People in the Western Isles and northern Scotland are being urged to look out for one of the UK's rarest bumblebees to help save the species from extinction.

The Bumblebee Conservation Trust is asking people to hunt for the great yellow bumblebee to create a picture of where it can still be found.

The great yellow bumblebee (Bombus distinguendus) was found across the UK until the 1960s, but after suffering a massive decline is now only found in a few places in Scotland's northwest, in machair grasslands and other flower-rich areas on the north coast and some of the islands.

The Trust is now asking people to look in 28 specific grid references - each measuring 10x10km - at sites ranging from Tiree, the Uists, Harris and Lewis, across Sutherland and Caithness on the mainland, to Orkney and Shetland between June and September.

Katy Malone, Bumblebee Conservation Trust's Scotland Conservation Officer, said: "We need to know more about where the great yellow bumblebee is holding on, so we can take action to protect it before it's too late.
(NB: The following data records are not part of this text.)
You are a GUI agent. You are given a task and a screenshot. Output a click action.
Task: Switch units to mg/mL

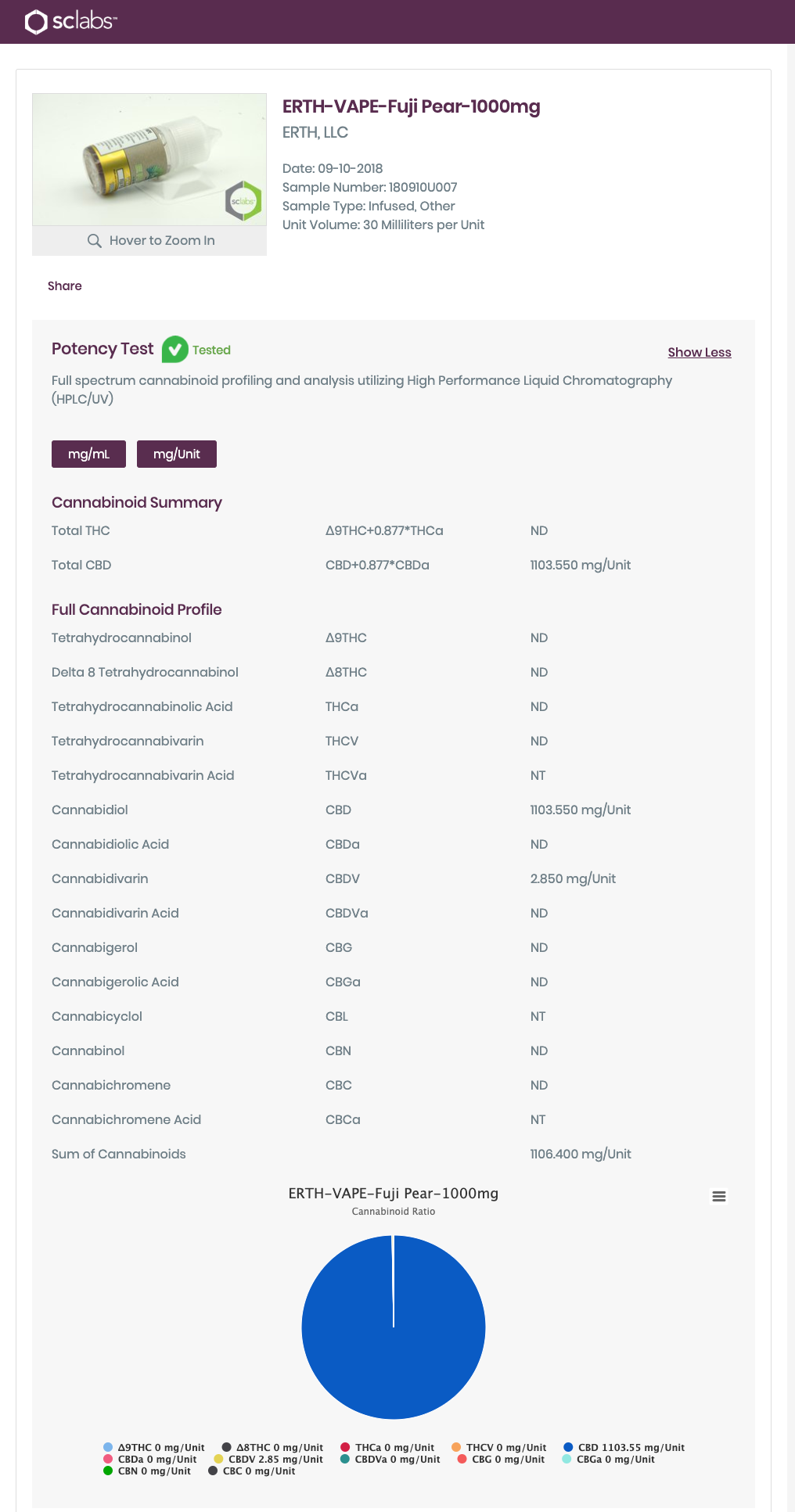tap(88, 454)
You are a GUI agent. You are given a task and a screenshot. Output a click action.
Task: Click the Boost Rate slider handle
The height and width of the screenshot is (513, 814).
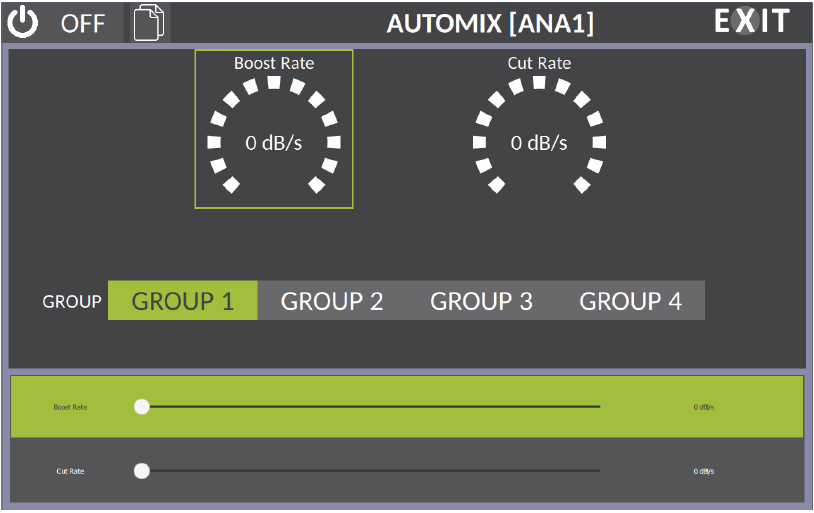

Anyone can get involved with this citizen science initiative to save a species.

"Because this iconic insect's last havens are in some of the country's most far-flung corners, we don't have enough volunteers to find and record its whereabouts.

"So we're asking people holidaying in the northwest Highlands and Islands this year - as well as those living in these beautiful places - to help."

The Trust's Great Big Great Yellow Bumblebee Hunt, which begins on Saturday June 8, features 28 grid squares where the great yellow used to live, but which have not been checked in recent years.

Anyone able to visit these sites is asked to record all the bumblebees they find, whether Great Yellows or not.

If they think they have found a great yellow bumblebee, they are asked to take photographs to help experts confirm identification.

The great yellow is a large bumblebee entirely covered with golden-yellow hairs - apart from a black band across the thorax between the wing bases.

Good places to look are areas of flower-rich grassland, particularly those with clover, thistles, vetches and knapweed, which the great yellow loves - ideally when it is sunny and warm, and not too windy.

A map with a full list of the grid squares is available on the Trust's website, with details of how to record sightings, tips to identify bumblebee species, and advice on visiting remote locations.

The Trust said that the UK's bumblebee populations have "crashed" over the past century, with two species becoming extinct and only 24 remaining.

Populations are threatened from the loss of flower-rich habitats as well as from pesticides containing neonicotinoids, which are used by the forestry industry to kill pine weevils.